Feds Deny Kidnapping After US Citizen Dragged from Home in Underwear During ICE Raid

Feds Deny Kidnapping After US Citizen Dragged from Home in Underwear During ICE Raid

Minnesota prosecutors are treating the January detention of a naturalized US citizen by federal immigration agents as a potential criminal matter, examining whether the warrantless removal from his home constituted kidnapping, burglary, and false imprisonment.

ChongLy "Scott" Thao, 56, was pulled from his St Paul residence by masked ICE officers without a warrant, according to his family. Videos from the scene show agents forcing him into the street in subfreezing weather while he wore only underwear and clutched a blanket. Neighbors screamed at more than a dozen armed agents to stop as whistles and horns blared from the gathered crowd.

Thao says agents then drove him to an undisclosed location, forced him out of the vehicle in freezing conditions for photographs, and dropped him back home nearly two hours later. His case became emblematic of Operation Metro Surge, the Trump administration's immigration enforcement push in the Minneapolis-St Paul region that also drew scrutiny after anti-ICE protesters Renee Good and Alex Pretti were killed by federal officers in the same month.

Ramsey County Attorney John Choi and Sheriff Bob Fletcher announced Monday that the Department of Homeland Security has refused to respond to their official information requests about the arrest and detention. They indicated a grand jury could be convened in May to determine whether crimes were committed under state or federal law.

"There's no dispute that he was taken out of his house, forcibly taken out of his home and driven around," Fletcher told reporters. "Is that good law enforcement, to take an American citizen out of their home and drive them around aimlessly?"

A DHS spokesperson issued a written defense of the agents' actions, calling the investigation "a political stunt to demonize ICE law enforcement." The agency claimed officers were executing a warrant for sexual predator suspects with ties to the property. It also stated that Thao "refused to be fingerprinted or facially ID'd" and that holding all individuals present during the operation followed standard law enforcement protocol.

Thao previously denied knowing the two individuals ICE claimed to be seeking and said they did not live at his address.
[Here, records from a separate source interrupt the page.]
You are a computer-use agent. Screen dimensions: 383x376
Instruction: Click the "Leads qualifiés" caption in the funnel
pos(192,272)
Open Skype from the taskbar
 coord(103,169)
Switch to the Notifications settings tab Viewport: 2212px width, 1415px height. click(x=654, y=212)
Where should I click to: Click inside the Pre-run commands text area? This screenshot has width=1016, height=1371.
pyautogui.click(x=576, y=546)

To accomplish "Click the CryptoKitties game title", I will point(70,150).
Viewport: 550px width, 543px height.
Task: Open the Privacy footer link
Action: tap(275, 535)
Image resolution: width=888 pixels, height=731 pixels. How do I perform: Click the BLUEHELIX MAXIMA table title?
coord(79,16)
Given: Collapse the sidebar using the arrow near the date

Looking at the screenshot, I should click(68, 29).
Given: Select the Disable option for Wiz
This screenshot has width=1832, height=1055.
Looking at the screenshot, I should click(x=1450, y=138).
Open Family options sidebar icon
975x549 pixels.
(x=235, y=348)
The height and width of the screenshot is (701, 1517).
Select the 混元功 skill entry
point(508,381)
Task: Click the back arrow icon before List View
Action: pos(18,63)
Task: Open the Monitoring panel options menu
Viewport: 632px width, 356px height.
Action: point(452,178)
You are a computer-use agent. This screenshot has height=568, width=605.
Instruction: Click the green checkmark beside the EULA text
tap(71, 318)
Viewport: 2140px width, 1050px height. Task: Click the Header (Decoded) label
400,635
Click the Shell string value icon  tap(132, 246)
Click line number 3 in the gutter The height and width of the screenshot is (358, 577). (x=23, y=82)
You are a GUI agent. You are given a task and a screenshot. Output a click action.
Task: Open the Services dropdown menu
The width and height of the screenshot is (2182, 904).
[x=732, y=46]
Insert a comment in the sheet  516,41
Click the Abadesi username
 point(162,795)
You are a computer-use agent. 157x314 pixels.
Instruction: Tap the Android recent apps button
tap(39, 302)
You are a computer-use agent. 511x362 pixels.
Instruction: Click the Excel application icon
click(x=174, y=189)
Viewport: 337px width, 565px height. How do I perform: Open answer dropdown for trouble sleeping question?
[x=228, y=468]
The DHS statement did not address why the agency had ignored the county's formal request for documents.

Hao Nguyen, director of the trial division in the Ramsey County Attorney's Office, wrote to DHS, ICE, and federal prosecutors in March requesting evidence including reports, personnel records, and recordings from the operation. The county set a deadline of April 30 for responses, after which officials said they would consider filing a lawsuit or escalating to grand jury proceedings.

The investigation is one of several triggered by the federal crackdown in Minnesota. Hennepin County, which includes Minneapolis, sued the Trump administration in March seeking access to evidence needed to independently investigate three shootings by federal officers, including the deaths of Good and Pretti. In April, Minneapolis released video footage from a January incident involving ICE agents that contradicted their account of a shooting involving two Venezuelan nationals, leading to the collapse of a legal case against those men.

The Trump administration has argued that Minnesota authorities lack jurisdiction to investigate federal officers, who it contends enjoy immunity from prosecution. Fletcher rejected that position, stating that qualified immunity does not shield federal agents from accountability when they seize American citizens from their homes.

The Thao case comes as ICE custody deaths mount nationwide. Alejandro Cabrera Clemente, 49, a Mexican national, was found unresponsive at the Winn Correctional Center in Louisiana on April 11, marking the 47th death in ICE custody during Trump's second term and the 15th recorded in 2026. Another Mexican migrant, José Guadalupe Ramos, died in March after being found unconscious at the Adelanto ICE detention center in California.

Author James Rodriguez: "The gap between what DHS claims happened and what neighbors witnessed tells you everything about why local prosecutors felt compelled to open an investigation."